= Corrado De Vita =

Italian journalist and writer

Corrado De Vita (1905, Noto – 21 September 1987, Rome), was an Italian journalist and writer.

==Early life==
He was born in Noto but completed his studies in Naples, graduating in Literature, a pupil of the Dante scholar :it:Francesco Torraca. His thesis was on Ariosto. He then moved to Milan and collaborated with La Fiera Letteraria, a cultural weekly founded and directed by Umberto Fracchia. Later he was editor of the cultural page of the newspaper :it:La Tribuna. At the end of the 30s he moved to Il Giornale d'Italia for which he became a war correspondent and made a number of voyages with the Regia Marina.

==During World War Two==
As a war correspondent De Vita witnessed first-hand a number of clashes with the British fleet in which the Regia Marina suffered disastrous defeats: the Battle of Calabria (July 9, 1940), the Battle of Taranto (November 12, 1940) and the Battle of Cape Matapan (March 23–29, 1941). From this experience grew his first book The Paradise of Sailors (1942), a collection of partly autobiographical short stories. In the same year, after his war period, he was hired by Corriere della Sera as deputy editor-in-chief.

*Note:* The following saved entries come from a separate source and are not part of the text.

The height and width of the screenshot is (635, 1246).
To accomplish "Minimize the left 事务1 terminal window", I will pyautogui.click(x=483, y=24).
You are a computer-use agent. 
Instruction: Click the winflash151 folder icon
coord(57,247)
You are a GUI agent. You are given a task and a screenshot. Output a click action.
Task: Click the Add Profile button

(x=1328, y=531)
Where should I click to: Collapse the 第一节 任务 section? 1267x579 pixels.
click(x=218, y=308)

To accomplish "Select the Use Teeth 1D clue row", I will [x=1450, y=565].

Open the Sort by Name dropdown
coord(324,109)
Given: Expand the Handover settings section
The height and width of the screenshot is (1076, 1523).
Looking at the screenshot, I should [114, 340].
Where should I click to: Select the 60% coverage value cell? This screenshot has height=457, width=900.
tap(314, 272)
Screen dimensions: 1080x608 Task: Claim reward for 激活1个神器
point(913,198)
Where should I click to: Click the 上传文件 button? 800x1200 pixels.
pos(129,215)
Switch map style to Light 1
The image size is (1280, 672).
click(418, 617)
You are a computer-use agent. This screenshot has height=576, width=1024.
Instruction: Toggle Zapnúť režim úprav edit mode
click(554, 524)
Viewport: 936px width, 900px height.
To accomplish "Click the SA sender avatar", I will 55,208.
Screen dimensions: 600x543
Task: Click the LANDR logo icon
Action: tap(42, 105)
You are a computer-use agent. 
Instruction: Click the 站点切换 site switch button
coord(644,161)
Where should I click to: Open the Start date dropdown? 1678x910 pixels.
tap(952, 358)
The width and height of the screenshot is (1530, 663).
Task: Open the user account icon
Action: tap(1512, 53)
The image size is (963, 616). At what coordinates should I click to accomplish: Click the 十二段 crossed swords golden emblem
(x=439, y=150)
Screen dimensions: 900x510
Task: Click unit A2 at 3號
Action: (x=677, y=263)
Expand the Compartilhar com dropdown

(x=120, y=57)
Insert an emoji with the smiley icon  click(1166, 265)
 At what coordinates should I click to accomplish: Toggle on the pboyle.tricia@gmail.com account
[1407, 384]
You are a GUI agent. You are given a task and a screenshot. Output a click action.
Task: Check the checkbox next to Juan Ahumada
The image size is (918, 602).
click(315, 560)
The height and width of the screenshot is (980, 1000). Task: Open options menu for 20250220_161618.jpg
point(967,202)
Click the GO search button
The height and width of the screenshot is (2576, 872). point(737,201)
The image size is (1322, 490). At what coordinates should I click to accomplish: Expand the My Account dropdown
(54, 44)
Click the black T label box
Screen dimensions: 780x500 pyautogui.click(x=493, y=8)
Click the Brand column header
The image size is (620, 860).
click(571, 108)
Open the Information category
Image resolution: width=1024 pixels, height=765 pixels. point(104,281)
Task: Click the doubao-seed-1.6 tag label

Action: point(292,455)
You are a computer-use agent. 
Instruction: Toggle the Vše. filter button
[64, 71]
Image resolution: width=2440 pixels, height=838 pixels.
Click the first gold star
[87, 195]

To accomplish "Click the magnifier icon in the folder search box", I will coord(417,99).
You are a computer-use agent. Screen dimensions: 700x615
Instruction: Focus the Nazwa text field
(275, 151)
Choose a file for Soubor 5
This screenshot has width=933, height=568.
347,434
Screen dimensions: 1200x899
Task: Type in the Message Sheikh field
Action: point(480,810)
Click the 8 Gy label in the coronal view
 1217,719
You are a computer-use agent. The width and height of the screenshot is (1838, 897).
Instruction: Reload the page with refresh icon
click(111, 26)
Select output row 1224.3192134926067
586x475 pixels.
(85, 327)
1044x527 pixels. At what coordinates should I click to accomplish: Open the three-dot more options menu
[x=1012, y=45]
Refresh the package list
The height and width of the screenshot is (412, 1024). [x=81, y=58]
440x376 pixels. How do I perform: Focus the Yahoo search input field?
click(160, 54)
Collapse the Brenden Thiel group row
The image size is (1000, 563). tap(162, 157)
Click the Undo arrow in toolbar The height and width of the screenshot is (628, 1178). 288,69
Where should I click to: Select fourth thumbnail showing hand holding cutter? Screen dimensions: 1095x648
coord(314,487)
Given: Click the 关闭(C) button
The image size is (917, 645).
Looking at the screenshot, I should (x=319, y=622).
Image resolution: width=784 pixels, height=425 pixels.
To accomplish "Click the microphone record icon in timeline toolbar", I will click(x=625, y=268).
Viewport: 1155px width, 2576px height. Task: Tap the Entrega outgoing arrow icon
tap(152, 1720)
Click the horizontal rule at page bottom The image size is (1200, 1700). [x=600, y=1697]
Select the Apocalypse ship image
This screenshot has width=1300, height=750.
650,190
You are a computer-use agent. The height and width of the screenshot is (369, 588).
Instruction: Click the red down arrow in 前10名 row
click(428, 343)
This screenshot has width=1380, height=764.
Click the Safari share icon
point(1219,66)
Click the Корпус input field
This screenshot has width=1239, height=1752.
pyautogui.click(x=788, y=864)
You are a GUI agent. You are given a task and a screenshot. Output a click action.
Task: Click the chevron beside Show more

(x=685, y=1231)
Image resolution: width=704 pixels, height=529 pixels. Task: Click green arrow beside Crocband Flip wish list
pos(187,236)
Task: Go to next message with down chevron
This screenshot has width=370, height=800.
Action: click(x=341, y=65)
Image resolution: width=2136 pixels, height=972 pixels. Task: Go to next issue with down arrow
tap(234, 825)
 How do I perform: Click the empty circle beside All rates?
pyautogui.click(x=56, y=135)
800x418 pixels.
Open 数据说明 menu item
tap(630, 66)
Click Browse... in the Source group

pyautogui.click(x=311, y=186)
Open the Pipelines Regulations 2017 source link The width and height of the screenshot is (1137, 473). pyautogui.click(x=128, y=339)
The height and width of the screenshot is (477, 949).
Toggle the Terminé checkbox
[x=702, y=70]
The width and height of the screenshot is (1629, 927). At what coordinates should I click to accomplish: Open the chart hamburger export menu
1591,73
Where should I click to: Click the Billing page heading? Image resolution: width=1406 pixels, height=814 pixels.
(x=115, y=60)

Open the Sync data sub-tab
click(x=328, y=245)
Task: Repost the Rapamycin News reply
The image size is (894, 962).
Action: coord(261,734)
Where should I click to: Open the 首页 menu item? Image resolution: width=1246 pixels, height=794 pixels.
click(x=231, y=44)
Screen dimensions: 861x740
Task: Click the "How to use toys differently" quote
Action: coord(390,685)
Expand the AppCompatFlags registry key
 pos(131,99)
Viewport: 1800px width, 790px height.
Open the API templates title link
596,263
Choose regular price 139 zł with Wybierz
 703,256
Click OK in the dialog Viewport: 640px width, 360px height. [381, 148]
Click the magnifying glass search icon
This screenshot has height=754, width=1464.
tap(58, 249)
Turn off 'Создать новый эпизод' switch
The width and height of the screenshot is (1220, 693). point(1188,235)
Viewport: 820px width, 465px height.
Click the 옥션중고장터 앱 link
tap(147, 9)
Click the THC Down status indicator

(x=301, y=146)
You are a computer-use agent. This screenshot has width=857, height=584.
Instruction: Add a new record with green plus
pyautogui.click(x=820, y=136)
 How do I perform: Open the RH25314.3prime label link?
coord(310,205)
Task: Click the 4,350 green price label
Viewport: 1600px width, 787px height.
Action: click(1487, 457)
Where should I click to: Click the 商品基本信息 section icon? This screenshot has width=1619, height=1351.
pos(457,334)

During this assignment, he sometimes had some linotypists from the Corriere secretly compose the texts for the anti-fascist sheet Fronte, transporting himself the heavy type from the rotary press to be printed at the home of Albe and :it:Lica Steiner, where Elio Vittorini also worked. The night of the occupation of Rome by the Germans (8 September 1943), in agreement with Vittorini, Pietro Ingrao, Celeste Negarville, Gillo Pontecorvo and :it:Salvatore Di Benedetto, De Vita had the presses of the Corriere print a large number of copies of the single-sheet paper La Liberta del Popolo. Two arrest warrants were issued for him because of this and he was saved only with the help of his friend :it:Raffaele Carrieri who kept him hidden in his Milanese home in via Borgospesso.

==Postwar period==
In 1945, after the war, together with :it:Michele Rago, Alfonso Gatto and Mario Bonfadini he founded the afternoon newspaper :it:Milano Sera and was its director from 15 December 1945 to 4 November 1954. In this role he promoted the creation of the Cooperative of the Popular Book (Colip), the first series of paperback economic books of the post-war period. Subsequently he directed first the Parenti publishing house and then Editori Riuniti, of which he was president.

In 1972 he returned to his war experiences with the novel W L'i… which won the Campione Prize, and also published Knowledge of Stefano (Cognoscenza di Stefano), with a preface by Carlo Bo, a collection of verses dedicated to his son who died tragically. This work won him the Viareggio Prize.

His second volume of poems Sopra è la Terra dates to 1980, with an introductory essay by Michele Rago.

He died in Rome on 21 September 1987, two years after the death of his wife, the painter Caterina Castellucci, known as Katy, whom he had married in 1940.

==Works==
- Sailors' Paradise (Il paradiso dei marinai) Milan, Garzanti, 1942.
- I am alive (o sono vivo), Milan, Garzanti, 1946.
- "W l'i...", Milan, Garzanti, 1972.
- Acquaintance with Stefano (Cognoscenza di Stefano), poems, Milan, Garzanti, 1972.
- Above is the earth (Sopra è la terra), poems, Milan, Garzanti, 1980.